The meeting between the brothers was orthodox in its tragic friendliness. The onlookers could supply the words they were unable to hear. Robert Fenley, bigger, heavier, altogether more British in build and semblance than Hilton, was evidently asking breathlessly if the news he had read in London was true, and Hilton was volubly explaining what had happened, pointing to the wood, the doorway, the hearse, emphasizing with many gestures the painful story he had to tell.

Then the two young men mounted the steps, the inference being that Robert Fenley wished to see his father's body before it was removed. A pallor was spreading beneath the glow on the younger Fenley's perspiring face. He was obviously shocked beyond measure. Grief and horror had imparted a certain strength to somewhat sullen features. He might be a ne'er-do-well, a loose liver, a good deal of a fool, perhaps, but he was learning one of life's sharpest lessons; in time, it might bring out what was best in his character. The detectives understood now why the butler, who knew the boy even better than his own father, deemed it impossible that he should be a parricide. Some men are constitutionally incapable of committing certain crimes. At least, the public thinks so; Scotland Yard knows better, and studies criminology with an open mind.

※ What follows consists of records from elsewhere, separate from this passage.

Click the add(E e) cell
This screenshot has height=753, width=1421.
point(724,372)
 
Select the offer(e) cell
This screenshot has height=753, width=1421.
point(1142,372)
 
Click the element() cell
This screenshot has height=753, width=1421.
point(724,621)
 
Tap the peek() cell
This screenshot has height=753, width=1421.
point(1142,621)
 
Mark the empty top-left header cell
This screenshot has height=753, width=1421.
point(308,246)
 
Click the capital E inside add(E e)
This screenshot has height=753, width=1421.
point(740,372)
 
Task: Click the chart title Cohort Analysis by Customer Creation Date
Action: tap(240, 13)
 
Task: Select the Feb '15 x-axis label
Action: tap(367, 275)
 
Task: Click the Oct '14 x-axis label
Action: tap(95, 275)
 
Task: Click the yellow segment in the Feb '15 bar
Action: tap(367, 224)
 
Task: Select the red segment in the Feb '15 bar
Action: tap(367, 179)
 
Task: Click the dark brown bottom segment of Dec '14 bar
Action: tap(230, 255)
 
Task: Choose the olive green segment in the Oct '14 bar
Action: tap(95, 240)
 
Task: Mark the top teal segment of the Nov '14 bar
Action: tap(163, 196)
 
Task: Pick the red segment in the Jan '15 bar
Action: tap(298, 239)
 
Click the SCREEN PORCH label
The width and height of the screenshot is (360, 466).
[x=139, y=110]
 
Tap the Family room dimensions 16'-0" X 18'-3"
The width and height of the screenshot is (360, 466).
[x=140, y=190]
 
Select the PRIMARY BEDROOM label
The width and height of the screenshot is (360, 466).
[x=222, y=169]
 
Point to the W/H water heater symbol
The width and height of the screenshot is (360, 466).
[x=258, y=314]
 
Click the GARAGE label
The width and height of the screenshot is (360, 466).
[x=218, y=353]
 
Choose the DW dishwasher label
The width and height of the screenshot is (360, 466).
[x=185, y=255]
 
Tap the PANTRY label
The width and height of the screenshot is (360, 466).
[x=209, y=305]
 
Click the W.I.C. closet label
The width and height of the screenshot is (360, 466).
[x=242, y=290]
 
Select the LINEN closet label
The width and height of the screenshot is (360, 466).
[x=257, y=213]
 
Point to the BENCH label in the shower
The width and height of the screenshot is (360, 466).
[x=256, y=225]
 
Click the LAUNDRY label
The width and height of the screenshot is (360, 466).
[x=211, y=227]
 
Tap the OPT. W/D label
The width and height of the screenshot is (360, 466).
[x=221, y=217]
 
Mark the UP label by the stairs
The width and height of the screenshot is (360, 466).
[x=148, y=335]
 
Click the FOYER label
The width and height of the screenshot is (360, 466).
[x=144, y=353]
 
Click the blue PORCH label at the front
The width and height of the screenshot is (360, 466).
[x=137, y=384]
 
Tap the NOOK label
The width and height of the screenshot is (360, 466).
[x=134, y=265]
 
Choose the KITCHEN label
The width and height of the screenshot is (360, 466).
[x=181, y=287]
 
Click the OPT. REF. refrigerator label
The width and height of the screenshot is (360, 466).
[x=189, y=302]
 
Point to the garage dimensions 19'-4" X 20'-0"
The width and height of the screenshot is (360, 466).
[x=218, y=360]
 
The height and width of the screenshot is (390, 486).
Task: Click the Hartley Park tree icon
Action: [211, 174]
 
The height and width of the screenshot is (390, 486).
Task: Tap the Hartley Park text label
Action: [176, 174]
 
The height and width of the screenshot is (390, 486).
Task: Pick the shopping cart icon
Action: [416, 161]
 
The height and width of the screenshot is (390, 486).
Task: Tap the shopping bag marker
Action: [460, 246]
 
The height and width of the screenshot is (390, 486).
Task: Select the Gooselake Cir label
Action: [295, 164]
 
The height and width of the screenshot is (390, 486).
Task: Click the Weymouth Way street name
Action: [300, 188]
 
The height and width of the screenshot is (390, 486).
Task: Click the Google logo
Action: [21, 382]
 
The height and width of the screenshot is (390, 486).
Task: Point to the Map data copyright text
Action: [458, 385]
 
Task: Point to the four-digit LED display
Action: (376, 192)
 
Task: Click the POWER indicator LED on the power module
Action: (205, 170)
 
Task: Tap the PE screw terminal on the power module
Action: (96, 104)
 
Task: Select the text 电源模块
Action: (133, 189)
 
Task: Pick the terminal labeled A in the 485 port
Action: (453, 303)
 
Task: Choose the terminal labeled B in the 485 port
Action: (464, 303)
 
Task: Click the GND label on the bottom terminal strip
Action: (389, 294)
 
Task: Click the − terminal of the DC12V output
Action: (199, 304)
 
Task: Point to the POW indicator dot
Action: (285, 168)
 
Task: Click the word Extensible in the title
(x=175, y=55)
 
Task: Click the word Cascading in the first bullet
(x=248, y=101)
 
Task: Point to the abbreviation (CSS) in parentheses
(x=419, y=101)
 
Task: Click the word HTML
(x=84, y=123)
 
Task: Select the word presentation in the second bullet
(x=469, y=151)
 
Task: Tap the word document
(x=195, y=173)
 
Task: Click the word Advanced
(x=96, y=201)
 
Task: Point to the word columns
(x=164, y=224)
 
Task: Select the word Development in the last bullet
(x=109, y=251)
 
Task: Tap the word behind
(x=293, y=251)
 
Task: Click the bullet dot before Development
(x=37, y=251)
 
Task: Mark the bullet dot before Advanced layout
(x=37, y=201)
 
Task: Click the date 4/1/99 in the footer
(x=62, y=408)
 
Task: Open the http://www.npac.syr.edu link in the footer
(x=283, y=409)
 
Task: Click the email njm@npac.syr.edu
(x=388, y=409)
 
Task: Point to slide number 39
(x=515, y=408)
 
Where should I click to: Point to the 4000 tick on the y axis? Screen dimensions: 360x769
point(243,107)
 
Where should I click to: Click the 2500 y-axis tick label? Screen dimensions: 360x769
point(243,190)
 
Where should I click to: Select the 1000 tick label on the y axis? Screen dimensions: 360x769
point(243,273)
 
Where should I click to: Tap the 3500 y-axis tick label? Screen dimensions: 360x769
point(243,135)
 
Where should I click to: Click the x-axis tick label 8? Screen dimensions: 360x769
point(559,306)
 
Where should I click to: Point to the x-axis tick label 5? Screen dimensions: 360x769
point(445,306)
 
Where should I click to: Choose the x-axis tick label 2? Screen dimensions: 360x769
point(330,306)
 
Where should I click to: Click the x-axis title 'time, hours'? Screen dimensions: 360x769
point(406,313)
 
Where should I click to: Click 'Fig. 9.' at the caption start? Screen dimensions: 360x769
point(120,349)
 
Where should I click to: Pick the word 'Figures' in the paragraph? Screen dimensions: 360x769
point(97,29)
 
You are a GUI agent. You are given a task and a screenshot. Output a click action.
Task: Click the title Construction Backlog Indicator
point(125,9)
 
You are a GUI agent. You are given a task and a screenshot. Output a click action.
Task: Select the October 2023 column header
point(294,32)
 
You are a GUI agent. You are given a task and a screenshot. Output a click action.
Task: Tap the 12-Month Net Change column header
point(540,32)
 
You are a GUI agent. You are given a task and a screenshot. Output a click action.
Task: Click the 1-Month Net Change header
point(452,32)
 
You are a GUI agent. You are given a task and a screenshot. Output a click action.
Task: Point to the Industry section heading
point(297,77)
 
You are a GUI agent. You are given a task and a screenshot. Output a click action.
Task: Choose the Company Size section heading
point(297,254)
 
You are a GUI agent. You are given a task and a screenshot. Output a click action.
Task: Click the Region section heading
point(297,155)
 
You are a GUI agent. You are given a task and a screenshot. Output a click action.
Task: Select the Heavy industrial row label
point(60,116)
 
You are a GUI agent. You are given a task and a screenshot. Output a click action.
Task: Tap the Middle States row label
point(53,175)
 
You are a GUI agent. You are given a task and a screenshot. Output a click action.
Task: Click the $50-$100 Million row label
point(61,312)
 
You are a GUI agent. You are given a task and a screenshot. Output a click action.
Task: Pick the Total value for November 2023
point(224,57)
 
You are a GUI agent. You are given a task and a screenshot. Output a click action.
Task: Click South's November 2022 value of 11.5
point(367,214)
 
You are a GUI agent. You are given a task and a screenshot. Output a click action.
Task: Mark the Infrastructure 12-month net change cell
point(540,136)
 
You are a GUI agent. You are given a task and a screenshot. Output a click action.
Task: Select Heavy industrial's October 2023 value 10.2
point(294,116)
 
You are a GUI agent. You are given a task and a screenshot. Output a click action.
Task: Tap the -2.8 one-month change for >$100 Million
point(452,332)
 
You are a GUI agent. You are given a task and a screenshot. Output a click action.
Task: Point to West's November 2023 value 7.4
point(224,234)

The brothers had hardly crossed the threshold of the house when an eldritch scream rang through the lofty hall. The detectives hastened from the dining-room, and forthwith witnessed a tableau which would have received the envious approval of a skilled producer of melodrama. The hall measured some thirty-five feet square, and was nearly as lofty, its ceiling forming the second floor. The staircase was on the right, starting from curved steps in the inner right angle and making a complete turn from a half landing to reach a gallery which ran around three sides of the first floor. The fourth contained the doorway, with a window on each hand and four windows above.

The stairs and the well of the hall were of oak, polished as to parquet and steps, but left to age and color naturally as to wainscot, balusters and rails. The walls of the upper floor were decorated in shades of dull gold and amber. The general effect was superb, either in daylight or when a great Venetian luster in the center of the ceiling blazed with electric lights.